2016. La madrugada del 10 de febrero de 2013, Napo se despertó de golpe. Era su cumpleaños número 52, pero no había ninguna fiesta sorpresa. Los vecinos gritaban, hablaban de algo que él conocía, que había visto de cerca muchas veces, pero nunca tanto: el conventillo que crecía sobre el fondo del Samovar, que da a Caminito, se estaba prendiendo fuego. Las llamas habían comenzado en la última pieza y el viento hacía su aporte para llevarlo por toda la estructura.

“Siempre hubo incendios en el barrio. Antes no había tantas medidas de seguridad, pero siempre hubo y sigue pasando porque los dueños de los conventillos no invierten, no se hacen cargo de nada y el Estado tampoco”, dice y después describe cómo se le fueron metiendo las llamas por el fondo del bar, por la parte en que la construcción de material se convertía en madera y se unía al resto del conventillo. Es que la construcción del Samovar es la típica de la zona: al frente un local de ladrillo y cemento y atrás una edificación de maderas y chapa. El frente solía ser del dueño, que alquilaba las piezas de madera, a las que se ingresaba por un pasillo largo y con las que compartía un patio central.

Jorge Napoleone, dueño del mítico Samovar de Rasputin, es una celebridad no solo para los vecinos del barrio, sino para los amantes del rock y del blues. Por su bar pasaron desde Moris y Pappo hasta Chizzo de La Renga y Pavarotti. Y por su vida, todos los vaivenes de esa porción de tierra junto al Riachuelo que hoy pelea por no perder su identidad.

  • Napo prepara bondiolas y chorizos en el frente de su bar, el Samovar de Rasputín, en medio de Caminito.

“A las seis de la mañana, todavía había medio conventillo echando humo y el otro medio todo mojado y los vecinos lloraban en la puerta”, recuerda Natalia Quinto y se pone por fuera: habla como si ella no fuese una de esas vecinas y como si no se le hubiera apretado la garganta cuando presenció todo eso.

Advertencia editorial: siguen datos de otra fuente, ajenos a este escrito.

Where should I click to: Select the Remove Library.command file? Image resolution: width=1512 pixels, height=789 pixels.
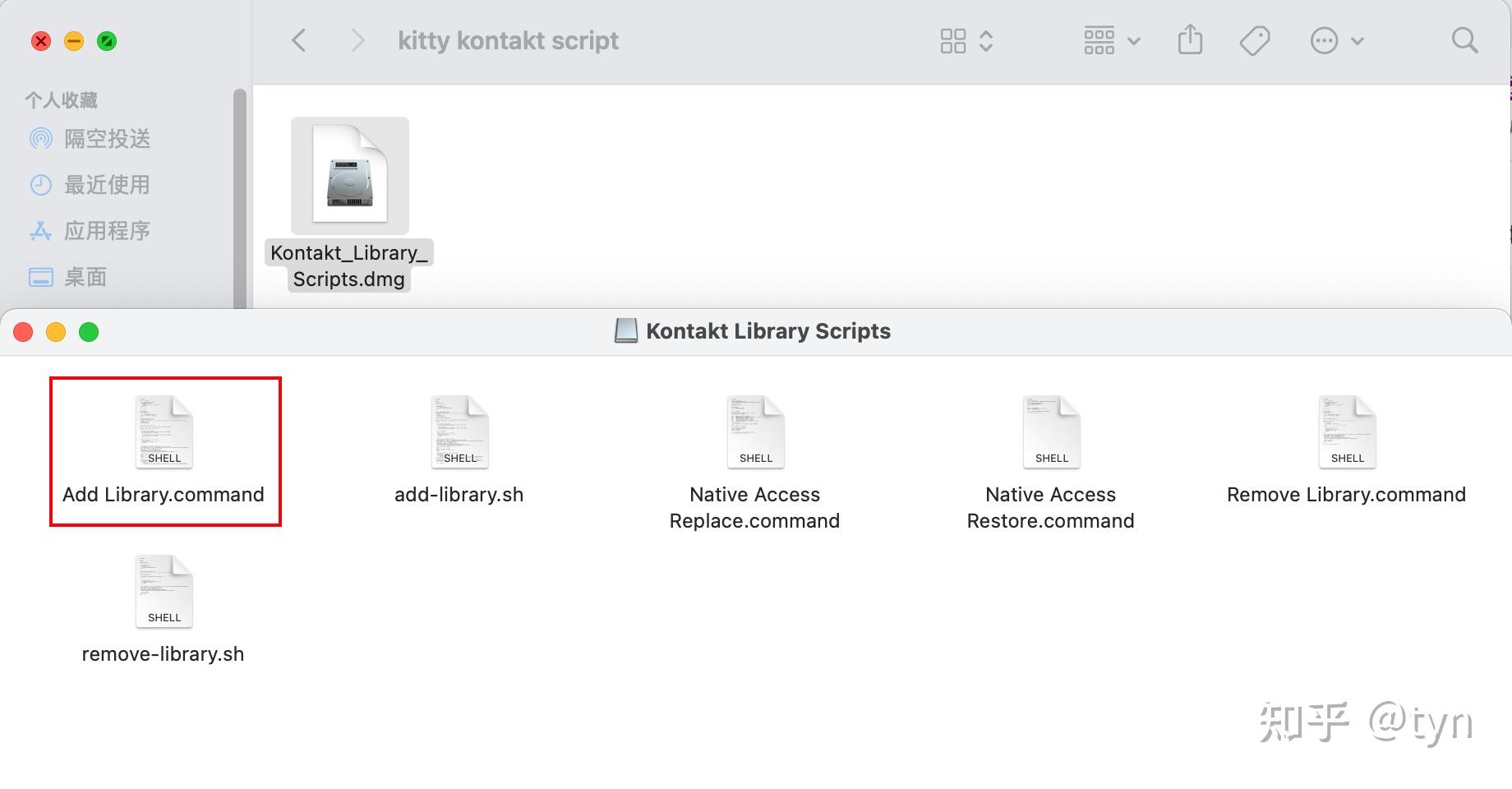pos(1346,431)
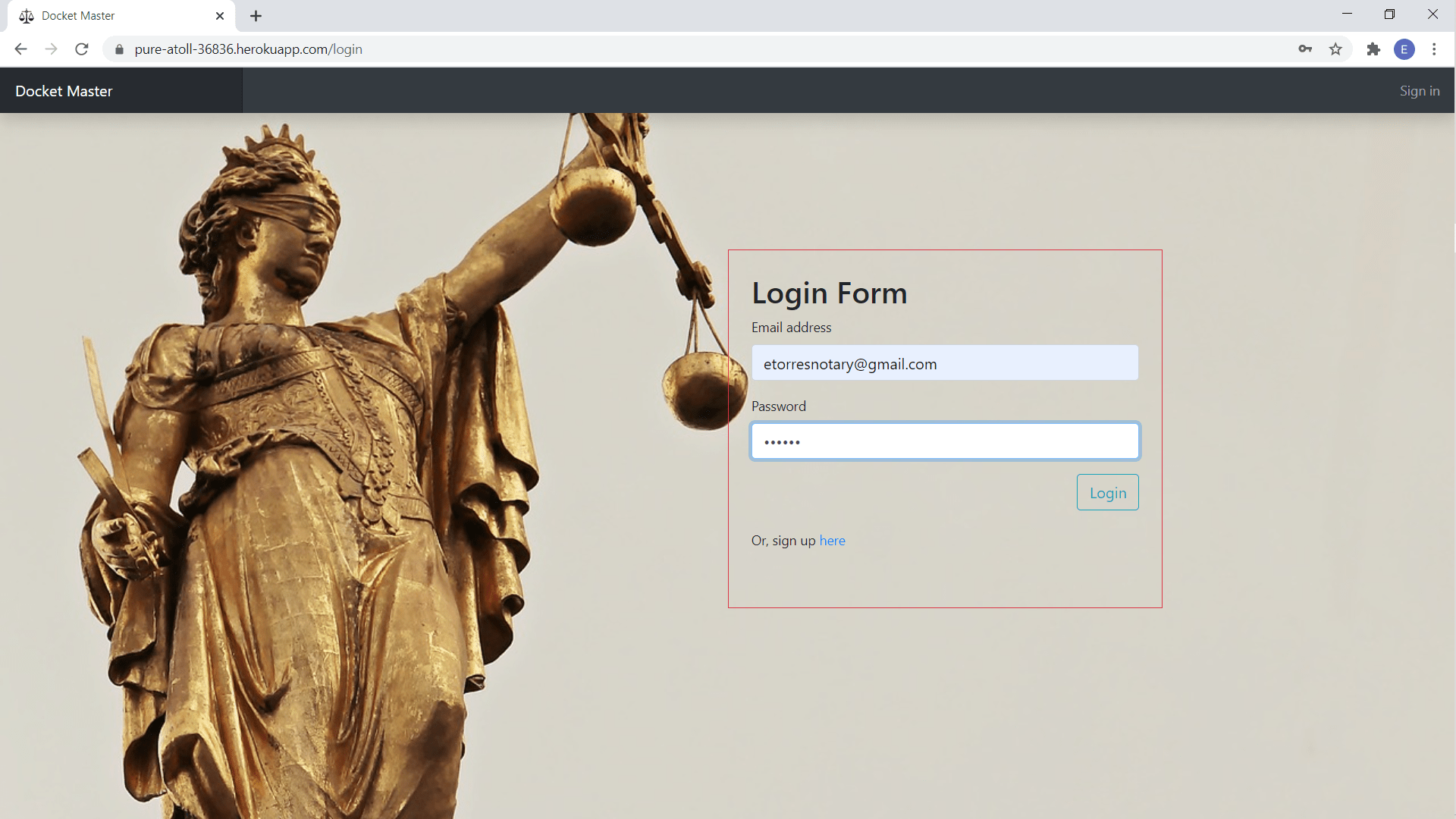The height and width of the screenshot is (819, 1456).
Task: Click the browser back arrow
Action: pyautogui.click(x=20, y=49)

Algunos habían visto quemarse otras casas en unas cuadras a la redonda y cómo muchos de sus vecinos tuvieron que mudarse a otros barrios sin siquiera poder sacar lo que había sobrevivido al fuego. En todos esos casos, un peritaje de la Guardia de Auxilio de Defensa Civil porteña dijo que había peligro de derrumbe, clausuró el ingreso y esos conventillos no volvieron a construirse. Quedaron como terrenos baldíos. Ese 10 de febrero lo que se veía en Doctor Del Valle Iberlucea al 1200 era la foto habitual de los incendios apagados; lo que cambió fue la decisión de quedarse: montaron un campamento en la puerta de su casa quemada, en medio de la zona turística, y como primer paso reclamaron que se reviera el peritaje oficial.

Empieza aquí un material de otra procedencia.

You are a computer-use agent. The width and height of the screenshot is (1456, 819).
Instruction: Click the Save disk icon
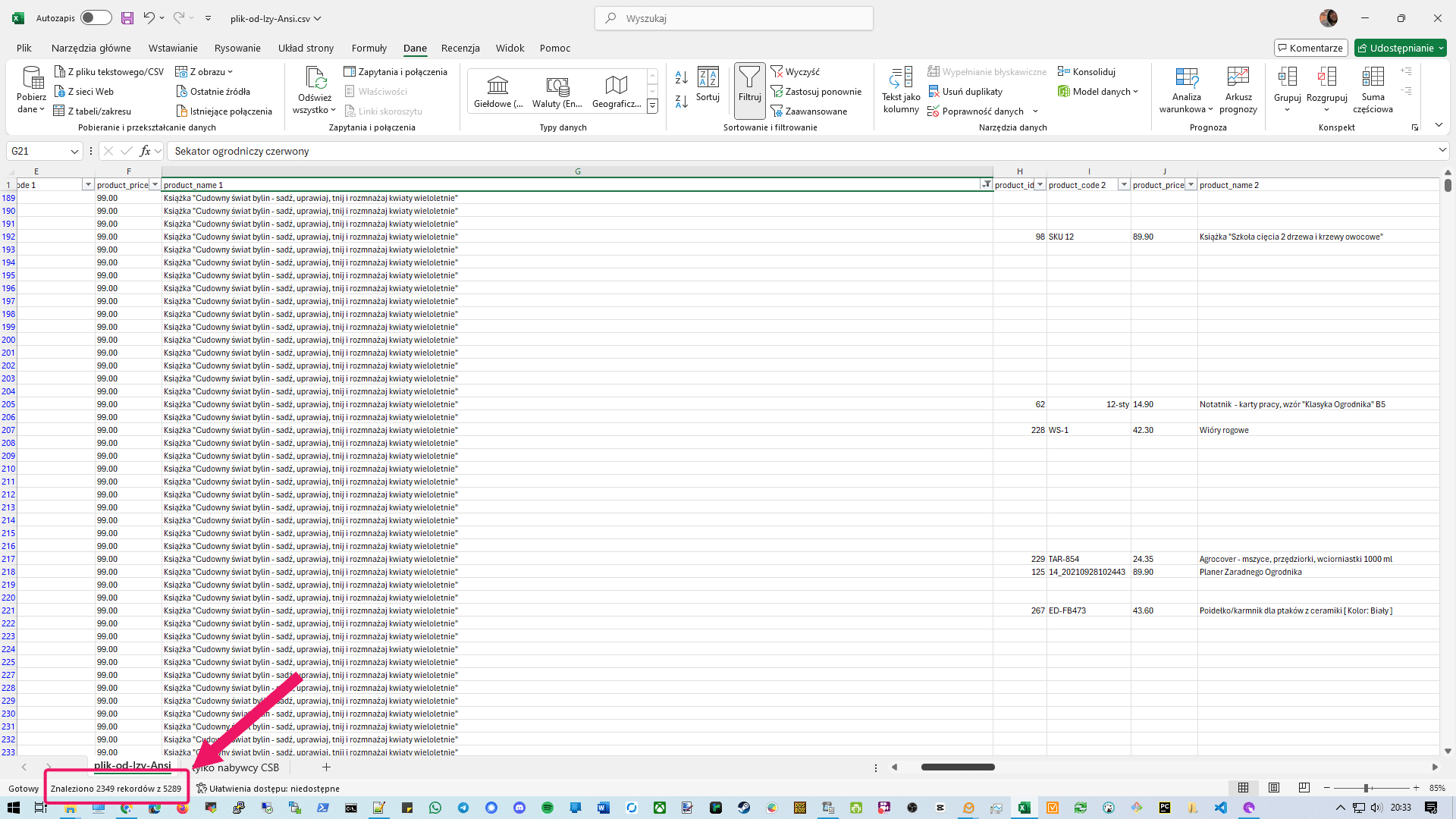pyautogui.click(x=127, y=18)
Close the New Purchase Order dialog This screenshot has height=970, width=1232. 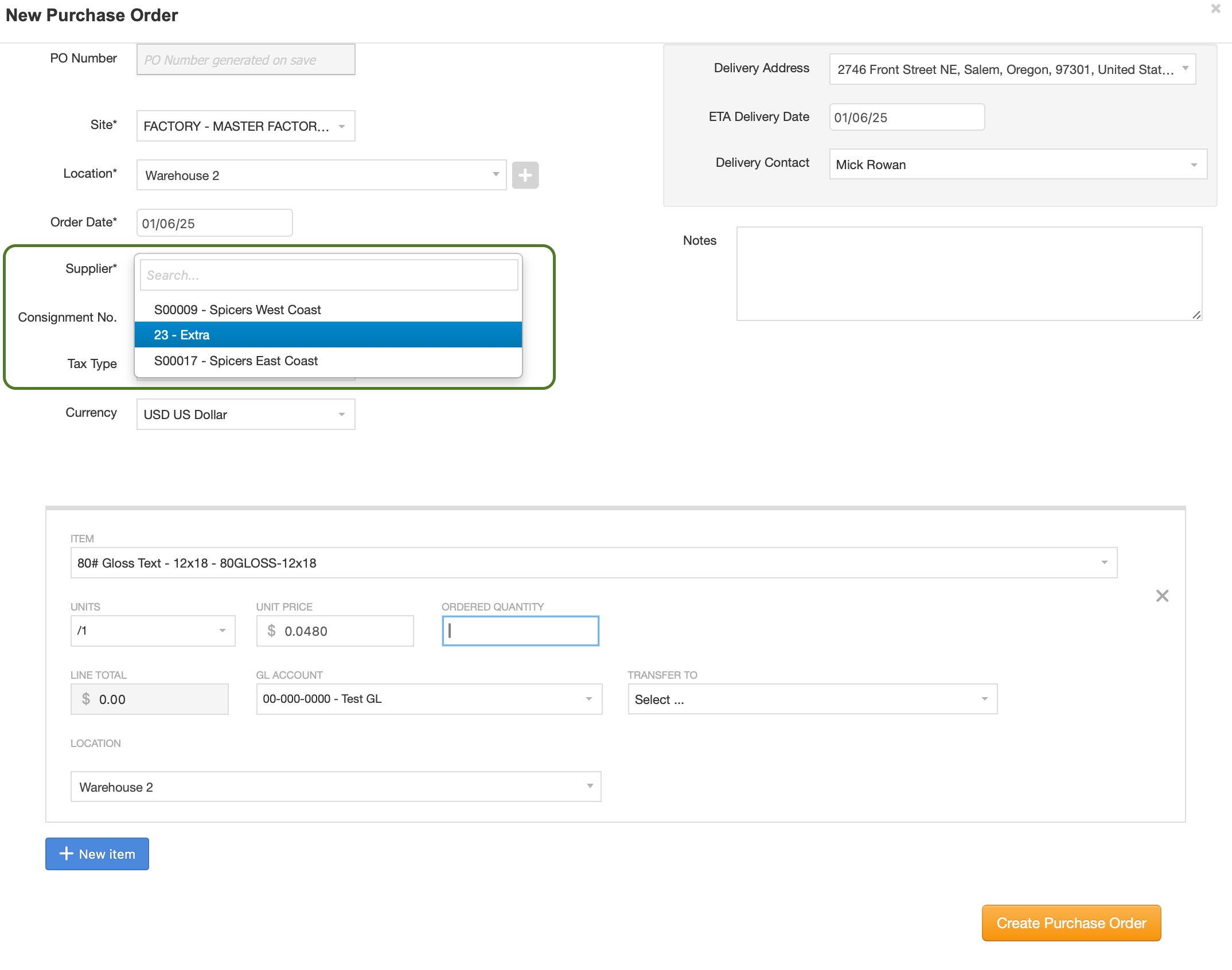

Los dos días siguientes llovió sin parar. Los vecinos se organizaron, elaboraron un petitorio y obtuvieron dos informes técnicos nuevos, uno hecho por un arquitecto y otro por la Secretaría de Tierra y Hábitat nacional. Ambos sostenían que se podían utilizar las unidades que no habían sido alcanzadas por el fuego y que no era necesario prohibir el acceso a toda la estructura. La negociación duró cinco días, pero lograron que se reviera el resultado del peritaje oficial y consiguieron subsidios del gobierno porteño para la reconstrucción del lugar -que se está haciendo de material- y avanzar en el proceso para la adquisición del predio.

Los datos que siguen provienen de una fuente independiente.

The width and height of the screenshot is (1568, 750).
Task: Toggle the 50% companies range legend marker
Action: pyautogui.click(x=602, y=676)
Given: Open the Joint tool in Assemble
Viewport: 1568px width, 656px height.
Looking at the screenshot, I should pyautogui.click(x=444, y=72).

Mientras el nuevo edificio se va levantando detrás del Samovar, con vista a Caminito, en el frente Napo se pone unos guantes de látex, como los que usan los médicos, y organiza unos chorizos y algunas bondiolitas sobre la plancha. Grita que hay chori y dos europeos rubios, con barbas rojizas un poco crecidas, olfatean el aire y lo miran con cariño. “A las cinco de la tarde les pinta el hambre otra vez y empiezan a volver. Mirá, ese viene derechito para acá”, se prepara Napo.